Resume stops at the epoch boundary: A one-epoch smoke run writes an end-of-epoch checkpoint such as model_epoch_000_step_00020.pth. Resuming with train.num_epochs set only one epoch beyond the original run can restore the checkpoint and stop without producing a new epoch checkpoint. When validating actual retraining from an epoch-boundary checkpoint, set train.num_epochs at least two epochs beyond the source smoke run and raise train.optim.max_steps accordingly. For example, resuming from model_epoch_000_step_00020.pth needs train.num_epochs: 3 and enough max steps to produce a new exact epoch/step checkpoint such as model_epoch_001_step_00040.pth before handing the model to evaluate, inference, or export.

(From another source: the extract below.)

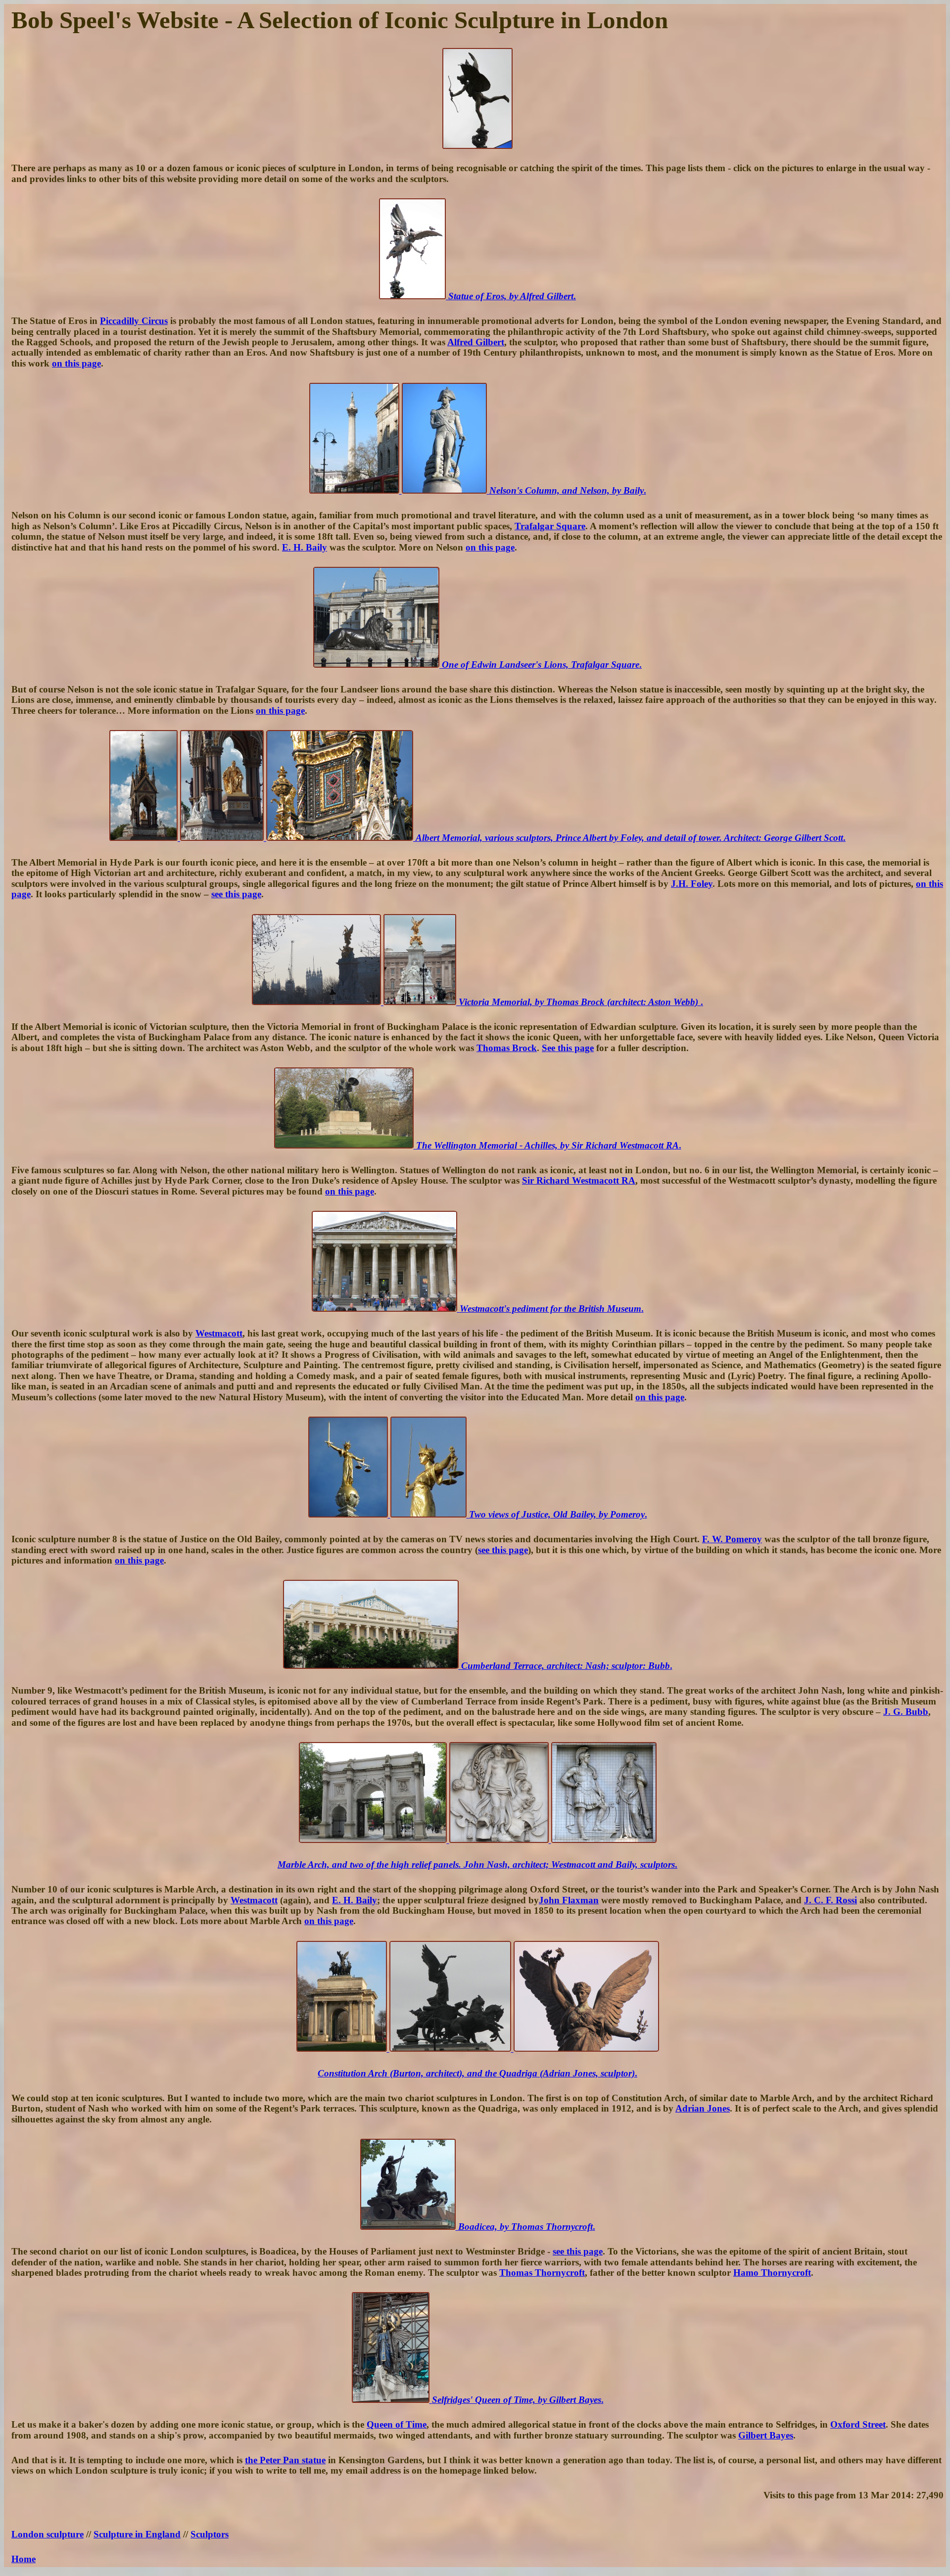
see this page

Spec Param / Parent Model Inference

Model-specific inference mappings belong in this MD file, not in config.json. Generated runners should read this section and apply the mappings with SDK helpers before create_job(). This mirrors the old microservices infer_params.py flow.

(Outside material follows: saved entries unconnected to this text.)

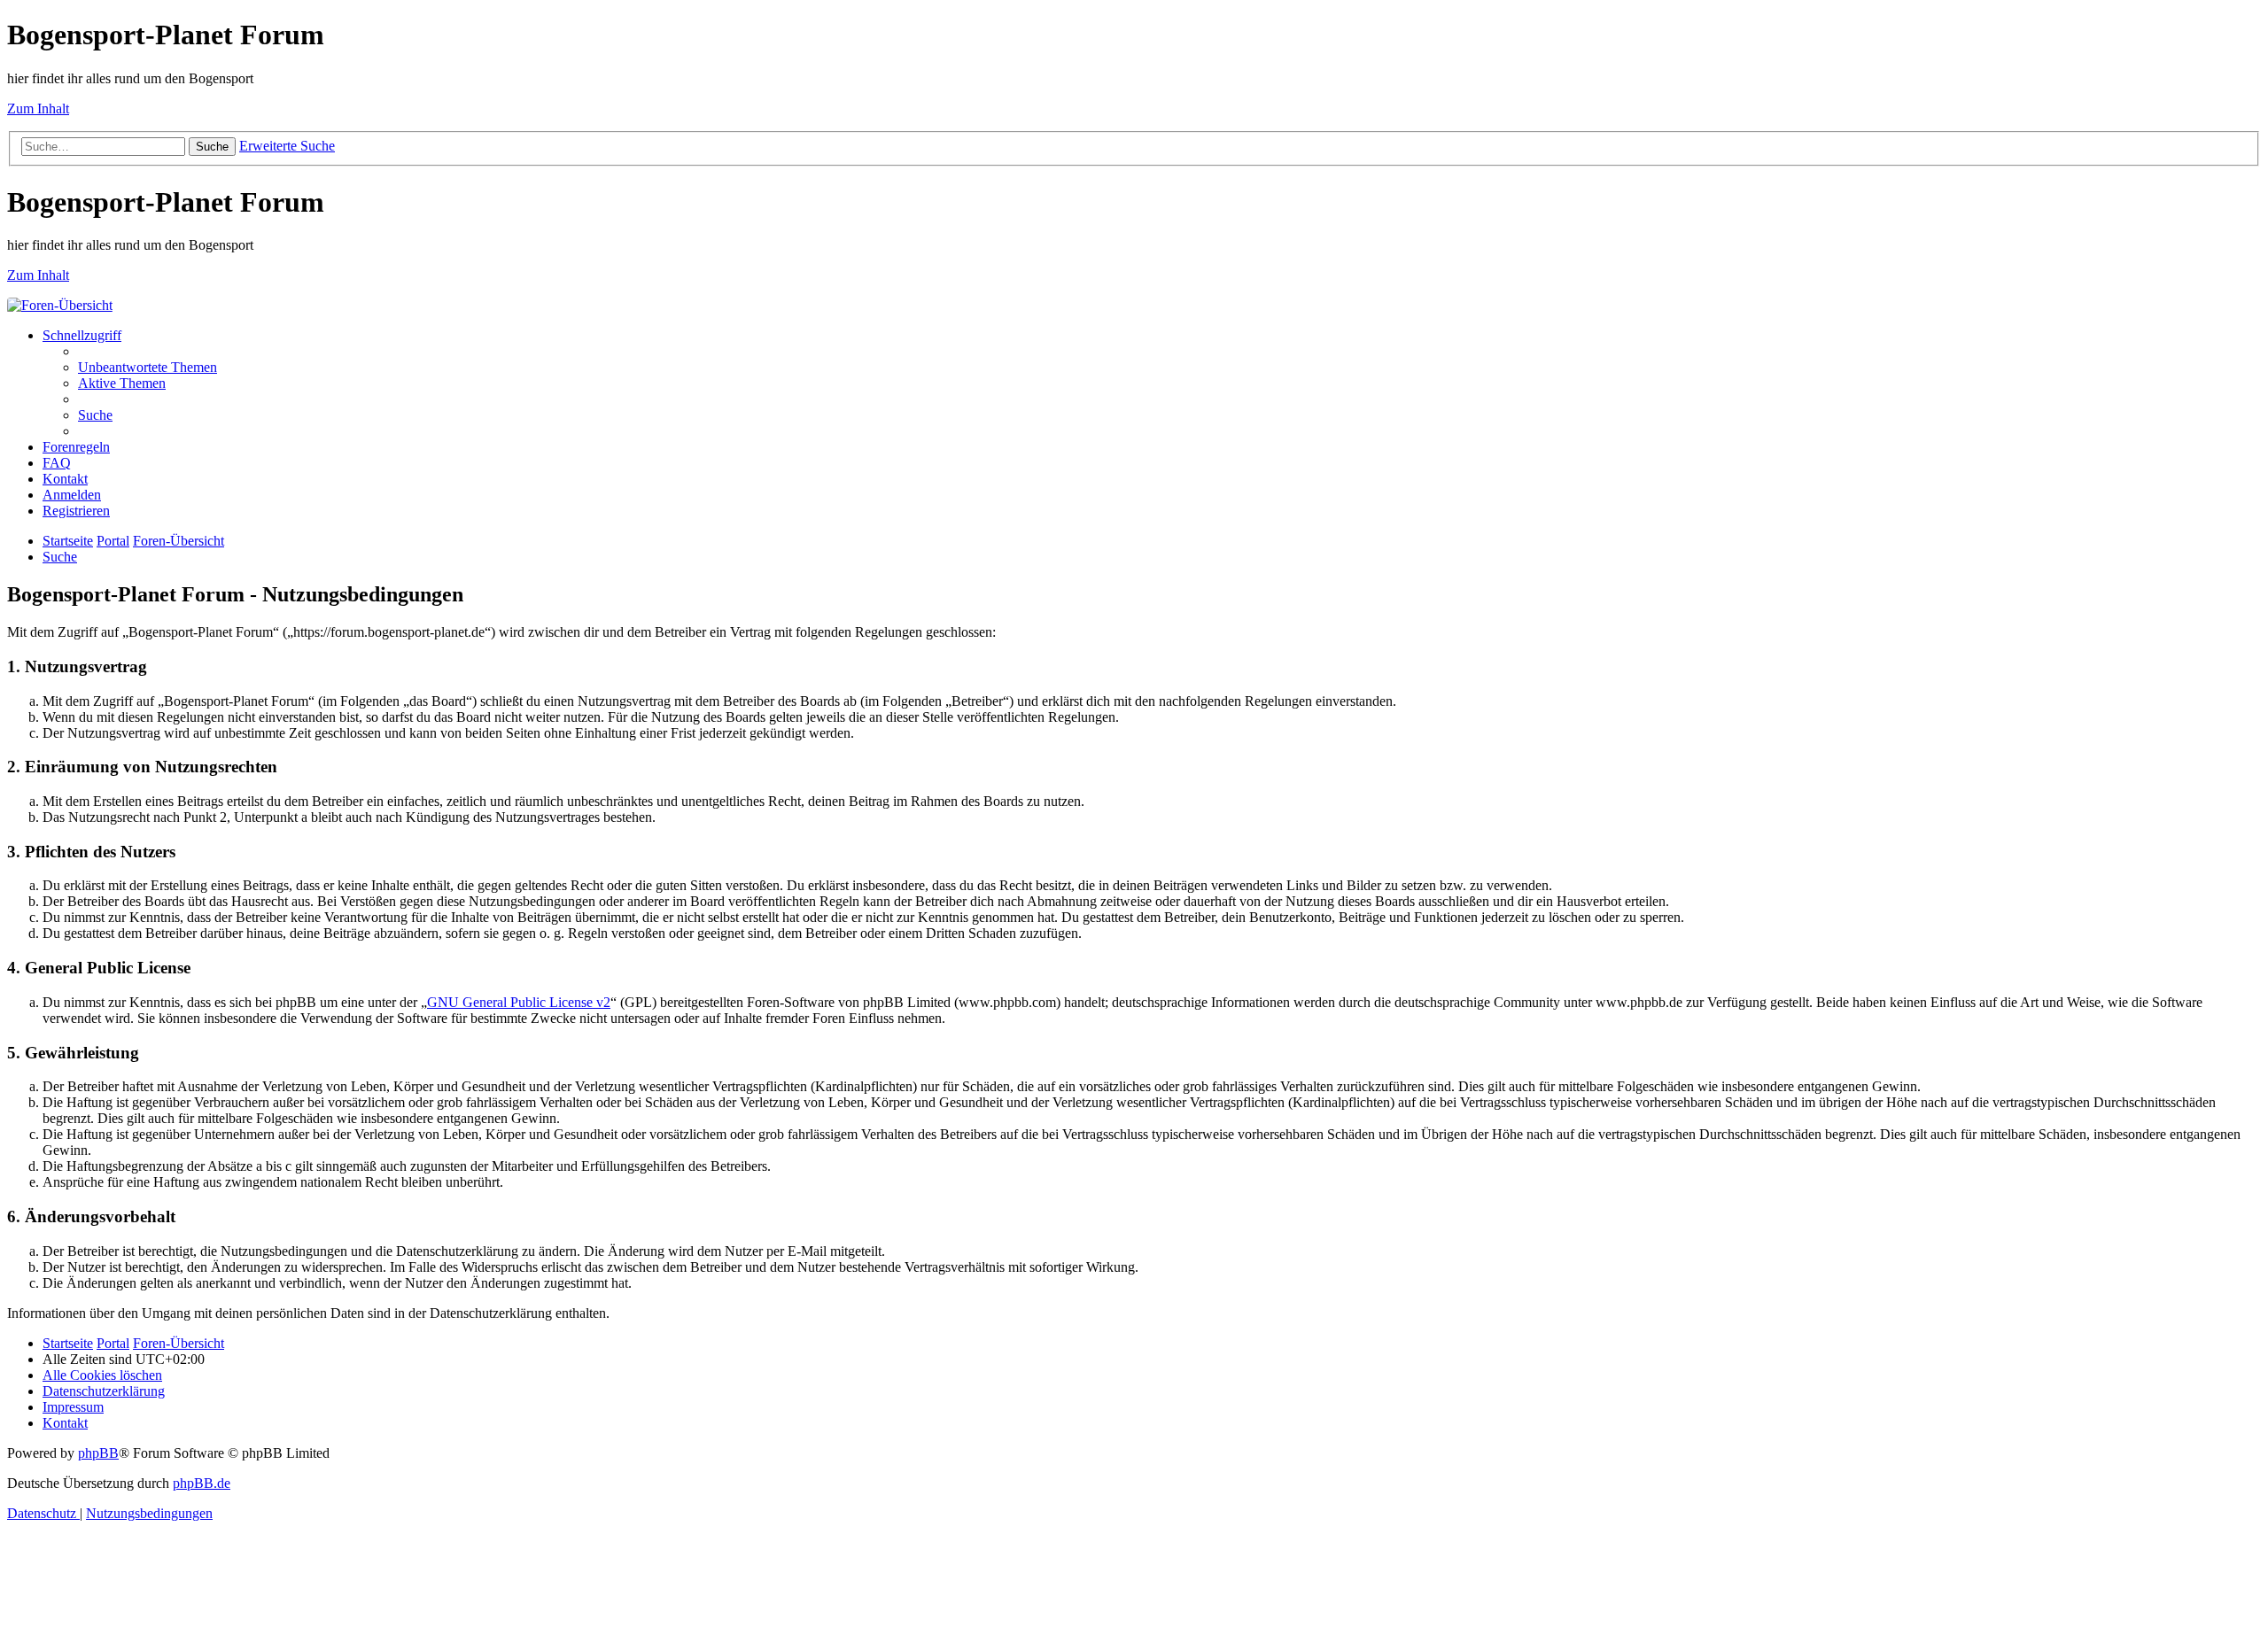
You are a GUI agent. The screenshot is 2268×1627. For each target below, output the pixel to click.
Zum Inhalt (38, 108)
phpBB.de (201, 1483)
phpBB (98, 1452)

Model-specific handoff mappings:

Action	Spec Field	Inference Function	Meaning
evaluate	`encryption_key`	`key`	encryption key
evaluate	`evaluate.checkpoint`	`parent_model`	model file inferred from the parent job results folder
evaluate	`results_dir`	`output_dir`	current job results directory
export	`encryption_key`	`key`	encryption key
export	`export.checkpoint`	`parent_model`	model file inferred from the parent job results folder
export	`export.onnx_file_2d`	`create_onnx_file_2d`	output 2D ONNX path
export	`results_dir`	`output_dir`	current job results directory
inference	`encryption_key`	`key`	encryption key
inference	`inference.checkpoint`	`parent_model`	model file inferred from the parent job results folder
inference	`results_dir`	`output_dir`	current job results directory
train	`encryption_key`	`key`	encryption key
train	`results_dir`	`output_dir`	current job results directory
train	`train.checkpoint_2d`	`parent_model_or_ptm`	parent model if available, otherwise PTM
train	`train.checkpoint_3d`	`ptm`	pretrained model
train	`train.resume_training_checkpoint_path`	`resume_model`	model file inferred from the current job results folder

For parent_model or parent_model_folder, pass the upstream train/export/AutoML child job id as parent_job_id. The SDK lists the parent result folder, filters checkpoint artifacts, and returns the selected model file or folder. Do not add these mappings back to config.json and do not patch generated runner scripts to guess checkpoint paths.